Retype the listing exactly, with no images.

─── Input data ───

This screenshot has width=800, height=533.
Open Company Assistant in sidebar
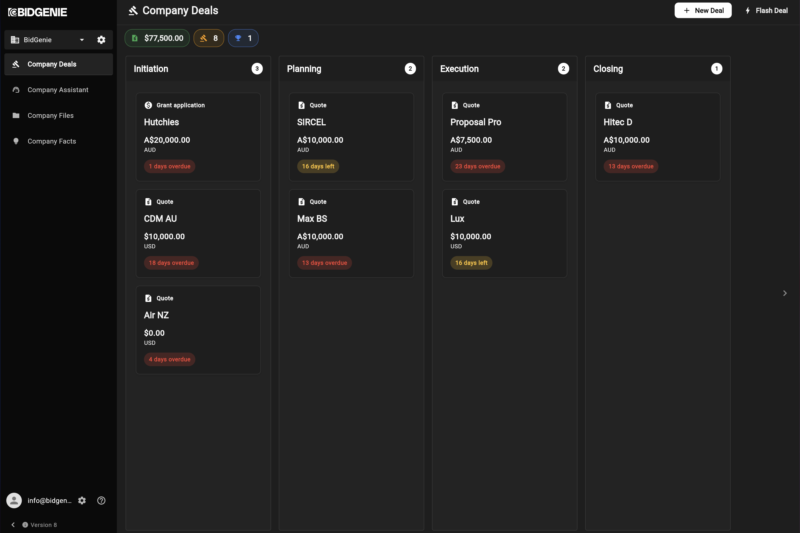(58, 90)
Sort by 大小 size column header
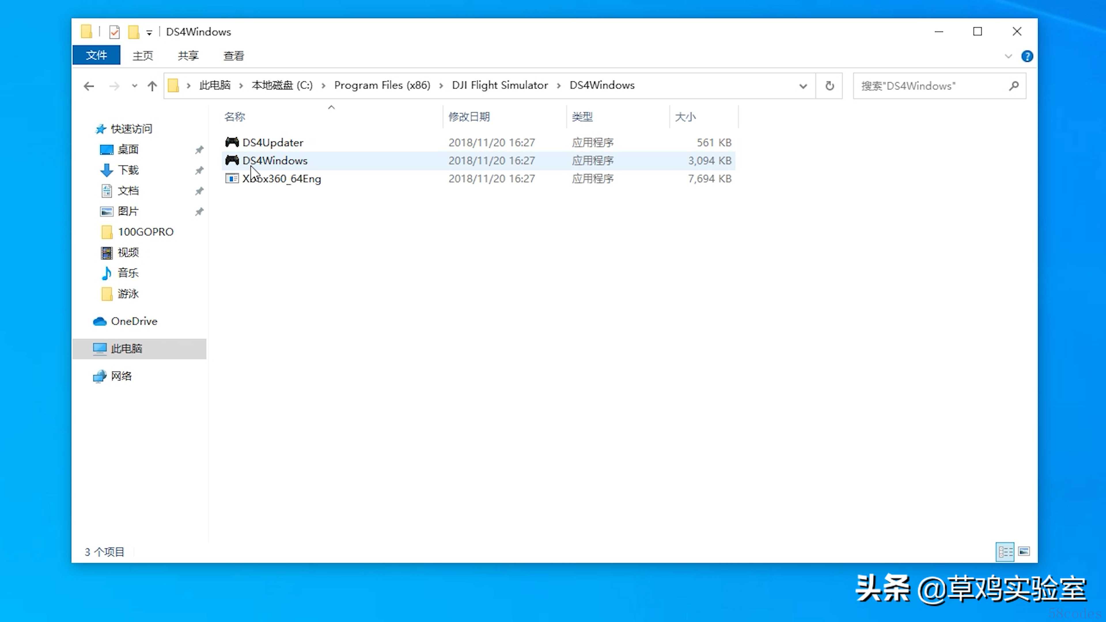 [x=685, y=117]
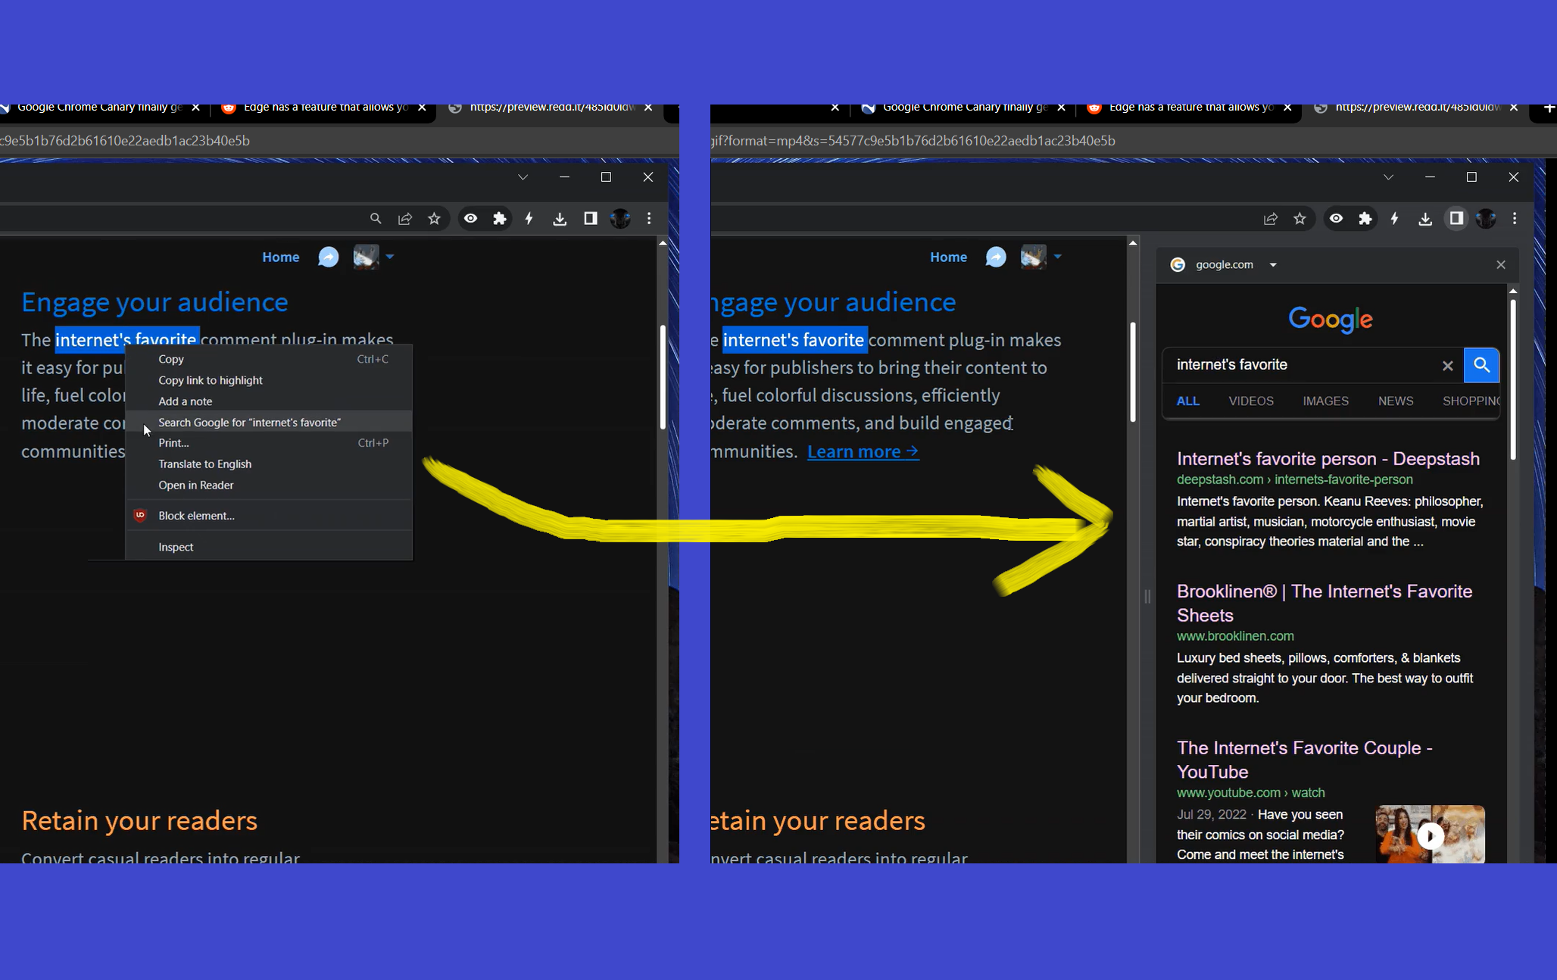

───

## [Finished exercise]
This screenshot has width=800, height=533.
Open Company Assistant in sidebar
(58, 90)
Sort by 大小 size column header
 [x=685, y=117]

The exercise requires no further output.